Author(s): Carroll J, Kay DB, Scoles D, Dubra A, Lombardo M. Adaptive optics retinal imaging—clinical opportunities and challenges. Curr Eye Res. 2013 Jul;38(7):709-21. doi: 10.3109/02713683.2013.784792. Epub 2013 Apr 26. Review. PMID 23621343
Journal: Current Eye Research, Volume 38, Issue 7, Jul 2013
The array of therapeutic options available to clinicians for treating retinal disease is expanding. With these advances comes the need for better understanding of the etiology of these diseases on a cellular level as well as improved non-invasive tools for identifying the best candidates for given therapies and monitoring the efficacy of those therapies.

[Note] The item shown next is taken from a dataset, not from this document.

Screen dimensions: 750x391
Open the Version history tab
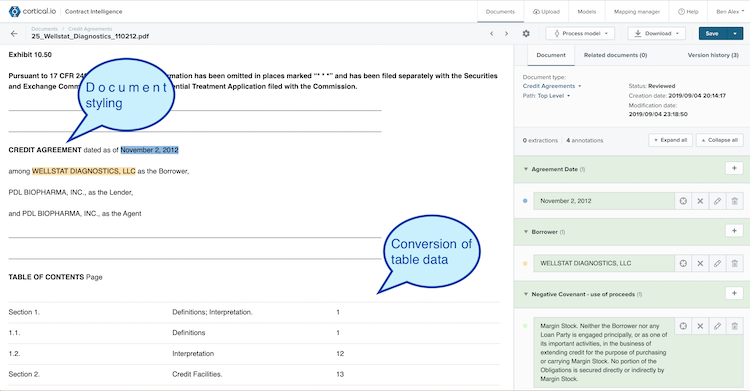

While spectral domain optical coherence tomography offers a widely available tool for clinicians to assay the living retina, it suffers from poor lateral resolution due to the eye’s monochromatic aberrations. Ophthalmic adaptive optics (AO) is a technique to compensate for the eye’s aberrations and provide nearly diffraction-limited resolution. The result is the ability to visualize the living retina with cellular resolution. While AO is unquestionably a powerful research tool, many clinicians remain undecided on the clinical potential of AO imaging – putting many at a crossroads with respect to adoption of this technology. This review will briefly summarize the current state of AO retinal imaging, discuss current as well as future clinical applications of AO retinal imaging, and finally provide some discussion of research needs to facilitate more widespread clinical use.